A Clark County man convicted for the 14th time for drinking and driving will spend the next six years in prison.
William Newman, 53, had his case continued two times before he was sentenced by Clark County Common Pleas Court Judge Richard O’Neill on Tuesday. He faced up to 10 years in prison because he was a repeat offender.
Health problems have plagued Newman since his arrest. Before learning his fate, Newman asked the judge to postpone his sentence for a surgery to remove clots from his leg. A similar procedure is why the other hearings were continued.

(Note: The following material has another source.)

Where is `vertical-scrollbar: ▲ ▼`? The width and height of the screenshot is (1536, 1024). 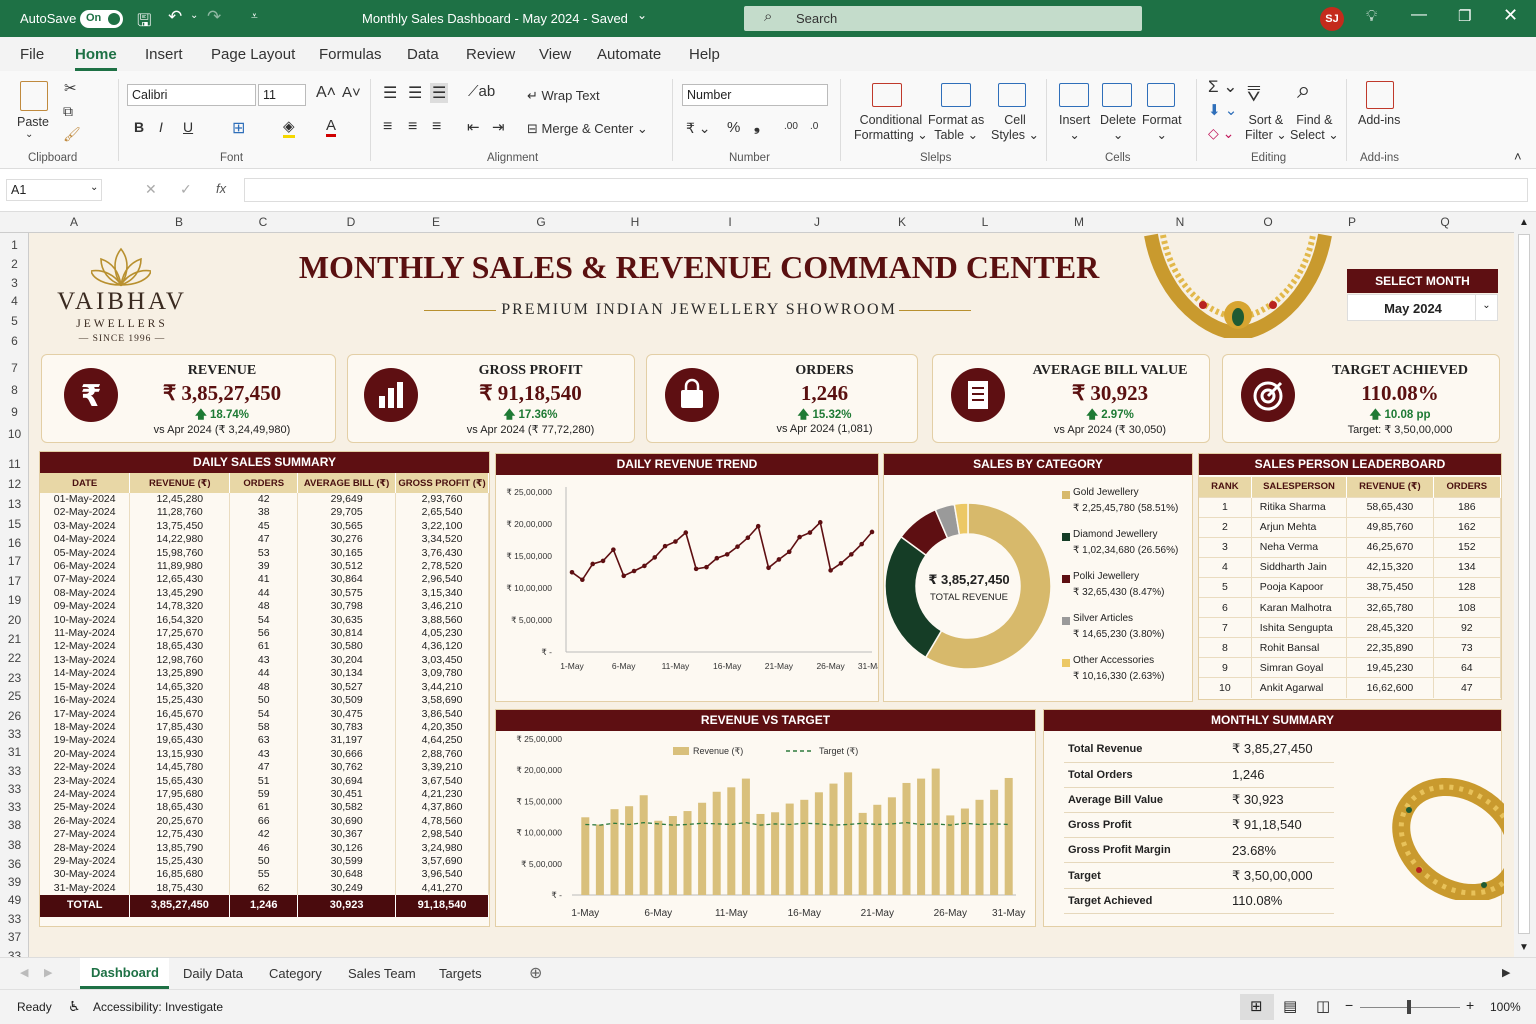 vertical-scrollbar: ▲ ▼ is located at coordinates (1525, 584). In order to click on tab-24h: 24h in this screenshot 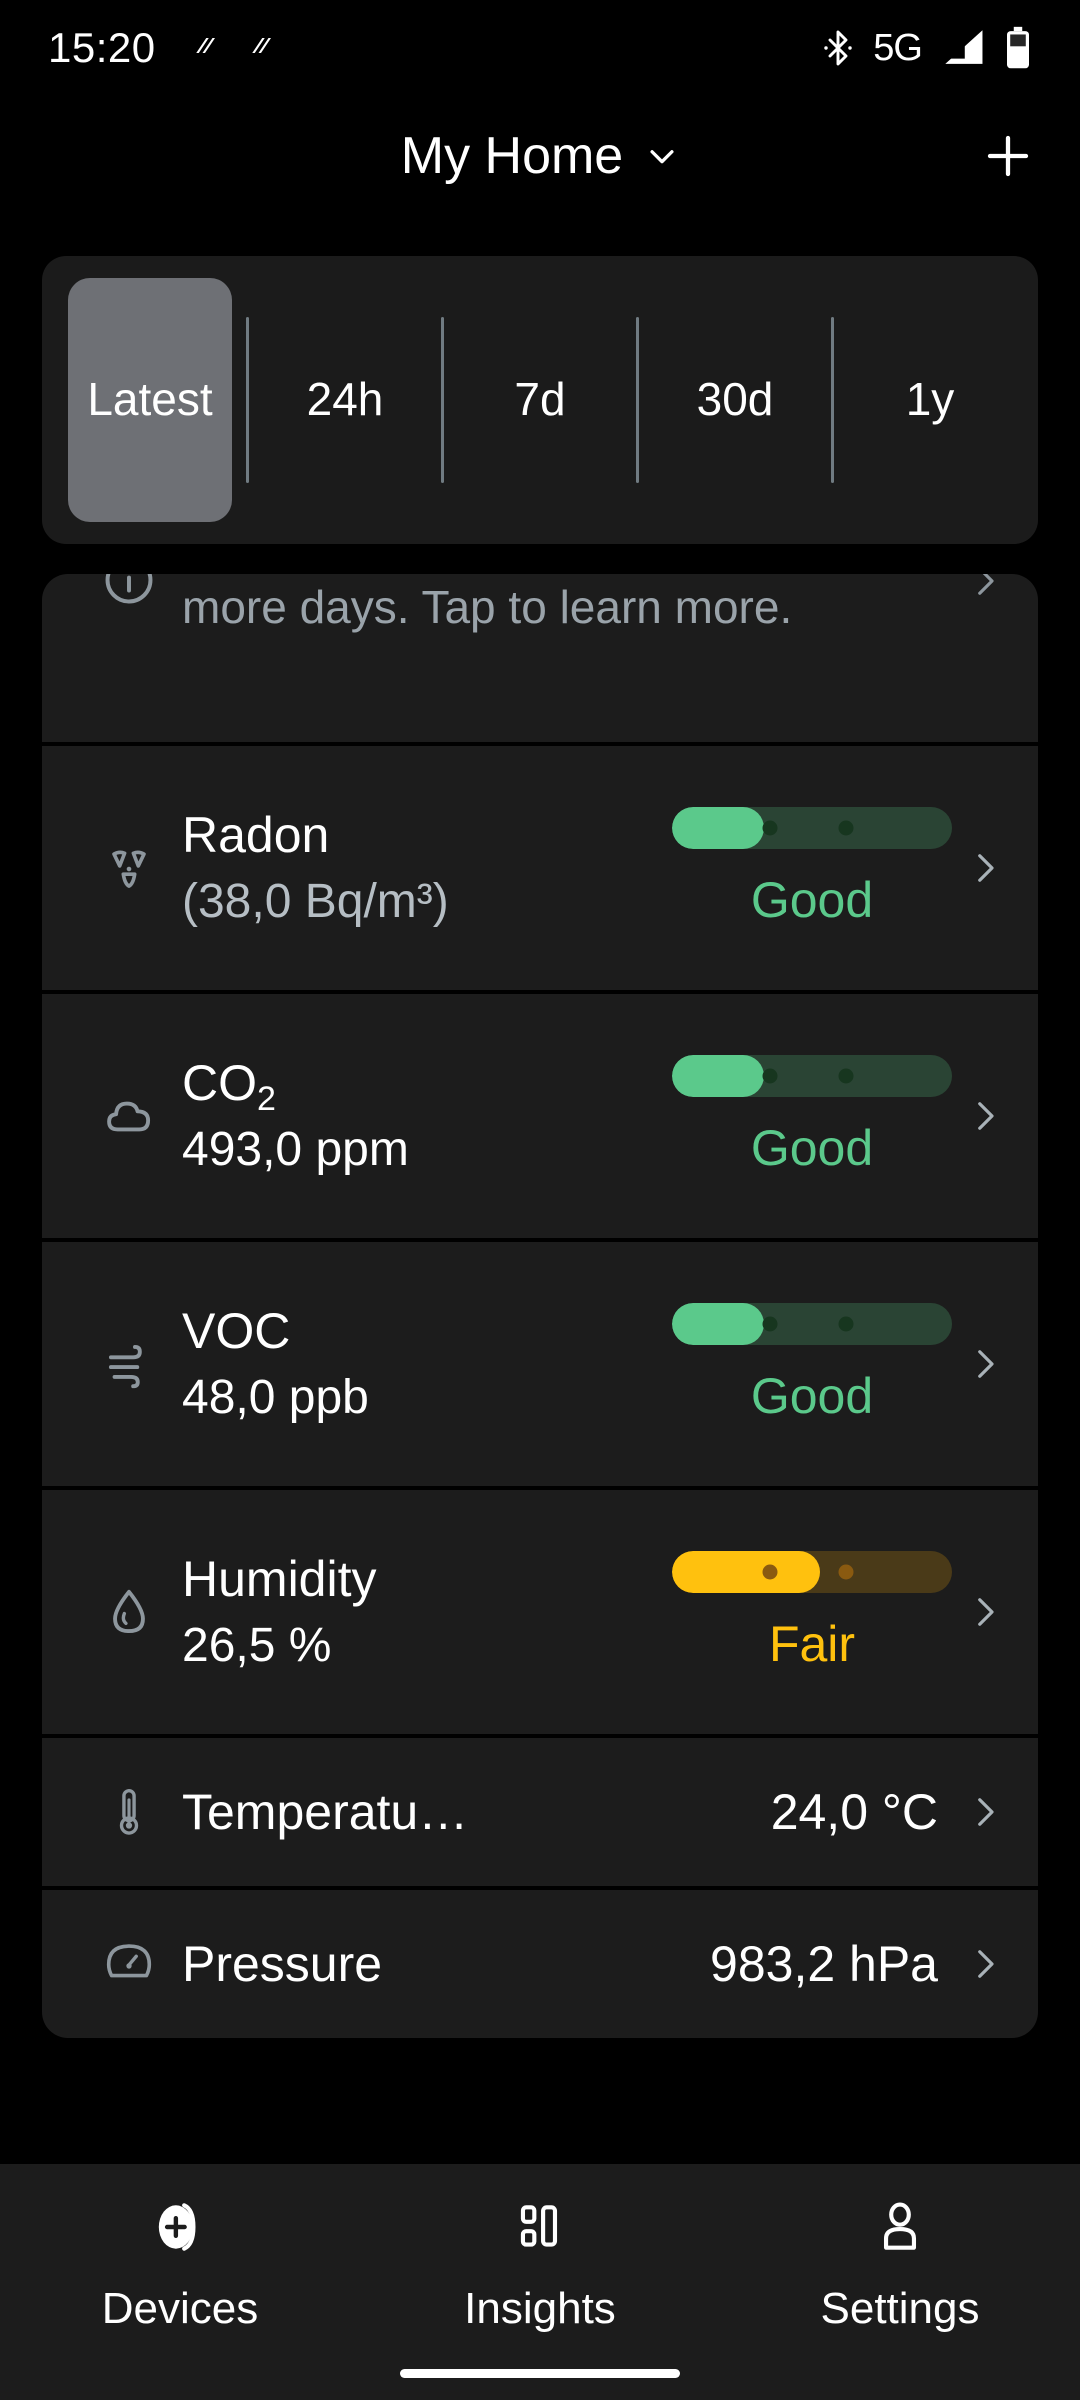, I will do `click(345, 400)`.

“I do have a drinking problem, and I am sorry for what I’ve done,” Newman said. “And, your honor, my doctor said it was imperative I have this surgery to get my left leg done because it’s 100 percent blocked, and it could result in me having a stroke or a heart attack.”
Lisa Fannin, Clark County assistant prosecutor, argued Newman could receive treatment in prison, and that he posed a significant risk to the community while not behind bars because he continued to drink and drive. Ultimately, O’Neill agreed, sentencing him to six years, fining him $1,350 and suspending his license for 25 years.

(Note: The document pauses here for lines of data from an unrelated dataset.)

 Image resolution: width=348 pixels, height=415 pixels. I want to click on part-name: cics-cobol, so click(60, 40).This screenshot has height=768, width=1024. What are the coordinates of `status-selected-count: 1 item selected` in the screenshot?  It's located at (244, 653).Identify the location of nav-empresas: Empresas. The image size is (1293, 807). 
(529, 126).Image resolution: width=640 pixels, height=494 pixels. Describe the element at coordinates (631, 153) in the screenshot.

Newman has been convicted of operating a vehicle while under the influence in 1978, four times in the 1980s, five times in the 1990s and in 2005, 2007 and 2009. The last time he was convicted, Newman received two-and-a-half years in prison and lost his license for 15 years — a penalty that Fannin said didn’t prevent him from driving drunk in February and striking two parked cars on Richwood Road in Northridge. The vehicle he was driving was registered to a friend, according to court records.
“Most of the time these people don’t have vehicles registered in their name. Unfortunately, they find a way to drink and drive,” she said. “That’s why it’s important to send them to prison for the maximum possible time in order to protect the public.”